Algunos pudieron ver un mechón rubio. Otros, apenas un tumulto de gafas de sol, un muro de espaldas altas, de los que ciegan las luces de los flashes. En cualquier caso, se sabía. Brooke Shields iba y venía por Marbella y sus pasos, siempre atrincherados, sonaban por toda la provincia como un reflejo mastodóntico de la época de los grandes nombres. Y, además, en unas fechas, las de los ochenta, en las que el gentío y el ladrillo empezaban a quemarle los pies a las celebrities que durante décadas pusieron algo de color de los tiempos oscuros de Franco.
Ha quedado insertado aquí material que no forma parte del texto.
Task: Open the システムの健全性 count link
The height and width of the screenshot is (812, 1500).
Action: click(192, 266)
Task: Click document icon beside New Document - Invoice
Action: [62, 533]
La actriz, en su visitas a Málaga, en los ochenta, era más que cuatro emperatrices retrepadas en caballos de raza: la joven más deseada de América, con un pulso situado entre el tocador, las nubes y la eterna aristocracia.

Desciendente de los primeros colonos de Virginia, emparentada con princesas italianas, e, incluso, con Beatriz de Borbón, Shields conservaba pese a su rancio abolengo el toque práctico de los negocios y de las praderas interminables, lo que la convertía en una musa completamente diferente. Capaz de interesarse graciosamente por las lenguas románicas y de pronunciar chaladuras majestuosas («El rojo estimula mi cerebro»), la actriz era en esos días lo que habría querido ser Madonna de haber sido engendrada en una cama con dosel y bajo la agitación de los ángeles.

En suma, todo un terremoto. Especialmente, en un sitio como la Costa del Sol, que ya empezaba a meter las narices de buena gana en el mundo de las exclusivas y sus salvajes indiscreciones. Pero la actriz, en ese momento, se cuidaba. Era consciente de su poder, que ya había dejado en la cuneta y con la boca extasiada a gente tan talentosa como Louis Malle. Sobre todo, después de rodar El lago azul, que, de partida, le procuró más inconvenientes que glorias entre la comunidad más denodadamente zafia de su país, que la tachó de inmoral por hacer justamente lo que ahora parece un cuento de Disney delante de las cámaras.

En 1985, cuando se la vio por Marbella, la llamada novia de América ya había empezado a dejar crecer el ovillo de novios famosos que completarían sus galones y que, incluyen, incluso, a Dodi Al-Fayed y Michael Jackson -Shields fue la encargada de pronunciar el panegírico en el sepelio del rey del pop-. Una carrera amatoria a todos luces innecesaria en España, donde ejercía de diva intergeneracional, como atestigua el revuelo que generó en el hotel en el que se hospedaba. Hasta allí peregrinaron decenas de fotógrafos, algunos de los cuales estuvieron a punto de llevarse una instantánea que habría dado la vuelta al mundo con aroma de lingote de oro: la artista con el pelo aplastado y en bata, rigurosamente hecha unos zorros, y vociferando frente al mostrador de recepción. ¿Un ataque repentino de locura? Sí, pero de los de categoría justificada. Al menos, entre las grandes modelos de Hollywood.

La futura mujer de Agassi, que casi cambió el podio del tenis por pasearse con ella de la mano, no había podido conectar su secador al enchufe del cuarto de baño y bajaba en busca de auxilio. Las fotos se hicieron, pero su cohorte privada de seguridad impidió que los fotógrafos se fueran con la presa bajo el brazo. Y, además, con tanta contundencia como para lograr que los propios periodistas se implicaran en el desasosiego de la dama y acabaran por prestarle una clavija para terminar de arreglarse el tocado.

Esa misma noche, Shields lució como una auténtica diosa de la mitología eslava, agarrada del brazo de su anfitrión, Adnan Khashoggi, al que superaba casi en la misma medida irremediable que distancia a Aznar de Kobe Bryant. El empresario libanés la había invitado a una de sus maravillosas fiestas en la mansión de La Baraka, donde compartió mesa con Sean Connery.

Las estancias en Marbella de la actriz despertaron chascarrillos y malevolencias sobre la saga de los Khashoggi. El más conocido, y difícilmente recusable, sobre todo mientras dure el canon estético clásico, es el enamoramiento de uno de los hijos del empresario, que una vez la acompañó al casino de Marbella y le soltó medio millón de pesetas para que se las gastara en la ruleta. La mujer de rojo lo hizo tan sumamente bien que se merendó el tablero y duplicó la cantidad en ganancias. Aunque, eso sí, sin devolverle una sola moneda a su benefactor, lo que desató las risotadas entre bambalinas de los trabajadores. Un multimillonario ligeramente humillado por la mujer más querida de la tele. Casi parece una letra de música country. Protagonizada siempre por Shields, quizá la última gran musa de la Costa.